Tuesday, March 24, 2009

John Bachmann

I've mentioned John Bachmann before, but I should note my new article, in the current issue of Imprint. It's been a pet project of mine since 1999 (here's an older version of the paper I did for the New England American Studies Association, from 2001), and it's gratifying to see it looking so nice. Here's a summary:

John Bachmann was born in Switzerland around 1814 and died in Jersey City, New Jersey around 1894. John Reps writes "No finer artist of city views worked in America," and indeed Bachmann's bird's eye views are unique in the history of American views for their combination of artistic technique inherited from European landscape drawing, in which he was trained and worked in Paris, and the experimental sensibility he had in constructing his views from viewpoints he had never seen. His career saw the transition from one-color stone lithography through multiple-tint-stone techniques into zinc chromolithography, and from printed views as decoration and commemration to views as promotional and speculative documents. His views reflect not only the changing landscape of New York City and the other cities he drew, but the changing landscape of the American print world.
If you want to see more of his work, a good start is the Library of Congress collection, which is split between the Geography and Maps Division (bird's eye city views and Civil War panoramic maps) and the Prints and Photographs Division. Other significant collections on-line include the New York Public Library. Non-online collections with significant holdings include the New-York Historical Society, the Bibliotheque Nationale in Paris, the Historic New Orleans Collection, and the Museum of the City of New York.
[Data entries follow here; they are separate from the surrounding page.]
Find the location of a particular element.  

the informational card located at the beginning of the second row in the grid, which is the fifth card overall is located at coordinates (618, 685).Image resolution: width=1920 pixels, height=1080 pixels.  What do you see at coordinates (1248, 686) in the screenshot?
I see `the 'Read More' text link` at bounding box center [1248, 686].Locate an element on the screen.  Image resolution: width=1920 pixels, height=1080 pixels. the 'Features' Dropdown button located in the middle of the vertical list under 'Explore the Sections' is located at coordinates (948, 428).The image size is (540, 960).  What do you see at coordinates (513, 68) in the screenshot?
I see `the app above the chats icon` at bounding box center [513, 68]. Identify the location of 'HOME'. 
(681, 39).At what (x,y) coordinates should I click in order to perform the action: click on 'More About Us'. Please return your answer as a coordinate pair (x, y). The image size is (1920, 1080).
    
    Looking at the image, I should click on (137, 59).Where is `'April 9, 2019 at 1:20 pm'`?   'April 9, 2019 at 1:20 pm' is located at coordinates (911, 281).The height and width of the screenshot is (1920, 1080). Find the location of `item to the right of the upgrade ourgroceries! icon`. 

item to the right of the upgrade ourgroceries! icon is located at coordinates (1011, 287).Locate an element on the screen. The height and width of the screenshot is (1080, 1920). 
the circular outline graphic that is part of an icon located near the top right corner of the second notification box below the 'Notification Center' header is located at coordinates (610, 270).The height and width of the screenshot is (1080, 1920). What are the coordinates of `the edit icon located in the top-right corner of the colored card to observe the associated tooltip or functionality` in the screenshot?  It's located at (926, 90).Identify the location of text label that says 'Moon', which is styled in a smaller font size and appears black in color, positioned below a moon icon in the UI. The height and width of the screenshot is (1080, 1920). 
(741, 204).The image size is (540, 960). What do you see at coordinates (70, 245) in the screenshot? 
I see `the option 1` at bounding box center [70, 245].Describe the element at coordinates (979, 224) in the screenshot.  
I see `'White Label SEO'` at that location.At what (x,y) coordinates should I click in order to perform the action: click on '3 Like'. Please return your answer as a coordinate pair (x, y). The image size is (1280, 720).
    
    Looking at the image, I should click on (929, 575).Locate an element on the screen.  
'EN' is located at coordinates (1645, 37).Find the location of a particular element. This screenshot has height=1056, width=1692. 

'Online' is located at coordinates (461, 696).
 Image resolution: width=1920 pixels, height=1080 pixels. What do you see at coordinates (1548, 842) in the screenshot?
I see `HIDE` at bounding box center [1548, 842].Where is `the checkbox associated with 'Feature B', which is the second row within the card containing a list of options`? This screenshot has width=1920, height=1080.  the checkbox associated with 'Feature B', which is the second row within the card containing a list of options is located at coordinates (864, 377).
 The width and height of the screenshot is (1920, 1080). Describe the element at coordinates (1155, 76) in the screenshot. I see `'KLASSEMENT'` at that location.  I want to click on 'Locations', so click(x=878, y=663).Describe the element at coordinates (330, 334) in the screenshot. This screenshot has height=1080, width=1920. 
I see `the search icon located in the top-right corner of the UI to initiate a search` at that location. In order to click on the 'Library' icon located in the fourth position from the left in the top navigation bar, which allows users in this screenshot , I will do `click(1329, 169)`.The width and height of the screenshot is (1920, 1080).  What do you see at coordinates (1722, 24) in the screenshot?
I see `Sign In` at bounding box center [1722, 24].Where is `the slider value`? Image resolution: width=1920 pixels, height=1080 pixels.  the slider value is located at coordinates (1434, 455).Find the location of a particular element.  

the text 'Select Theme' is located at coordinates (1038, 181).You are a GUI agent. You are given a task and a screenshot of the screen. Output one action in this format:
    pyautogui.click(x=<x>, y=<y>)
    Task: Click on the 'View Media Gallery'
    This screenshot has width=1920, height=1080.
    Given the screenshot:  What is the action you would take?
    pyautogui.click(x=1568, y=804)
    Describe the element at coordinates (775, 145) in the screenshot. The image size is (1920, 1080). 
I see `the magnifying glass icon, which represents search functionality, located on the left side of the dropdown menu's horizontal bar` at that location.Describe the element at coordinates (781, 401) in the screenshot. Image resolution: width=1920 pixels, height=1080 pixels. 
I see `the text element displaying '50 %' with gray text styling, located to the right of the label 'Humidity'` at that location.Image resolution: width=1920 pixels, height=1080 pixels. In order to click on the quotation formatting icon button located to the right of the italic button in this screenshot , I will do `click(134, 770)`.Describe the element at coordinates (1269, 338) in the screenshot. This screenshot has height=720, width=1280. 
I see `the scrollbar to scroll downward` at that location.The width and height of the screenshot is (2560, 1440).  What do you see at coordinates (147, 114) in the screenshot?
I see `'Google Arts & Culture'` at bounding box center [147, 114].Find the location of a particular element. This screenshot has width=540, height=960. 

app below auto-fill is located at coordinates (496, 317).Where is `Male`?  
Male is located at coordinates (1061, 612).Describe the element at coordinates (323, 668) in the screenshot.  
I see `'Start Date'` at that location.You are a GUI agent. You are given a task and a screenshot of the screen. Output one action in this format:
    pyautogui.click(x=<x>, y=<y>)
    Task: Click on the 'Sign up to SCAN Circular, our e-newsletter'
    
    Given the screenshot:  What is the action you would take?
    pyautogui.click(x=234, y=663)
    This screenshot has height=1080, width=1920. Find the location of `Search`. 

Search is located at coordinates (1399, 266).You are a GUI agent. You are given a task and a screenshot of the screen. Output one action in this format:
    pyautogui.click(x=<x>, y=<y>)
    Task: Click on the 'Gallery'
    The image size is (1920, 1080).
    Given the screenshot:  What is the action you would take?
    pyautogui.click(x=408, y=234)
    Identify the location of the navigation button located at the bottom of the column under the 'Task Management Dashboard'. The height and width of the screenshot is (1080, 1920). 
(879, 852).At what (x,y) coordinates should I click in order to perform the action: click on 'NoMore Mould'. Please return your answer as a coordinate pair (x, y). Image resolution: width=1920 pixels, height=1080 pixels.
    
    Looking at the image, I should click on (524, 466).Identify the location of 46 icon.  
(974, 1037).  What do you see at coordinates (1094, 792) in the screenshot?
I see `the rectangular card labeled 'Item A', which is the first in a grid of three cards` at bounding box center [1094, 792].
Anyway, it's nice to finally see this bit of work done...

1 comment:

  1. It's funny -- I used a couple of Bachman's perspectives in my thesis project, centered on the air rights just to the north of the current 30th st station in Philadelphia. Bachman's birdeye's represent this area as a lovely looped road through grassy pastures, when in fact it was at the time a slaghterhouse and butcher.

    Such is the power of ink and imagination -- our marks can change history and reality.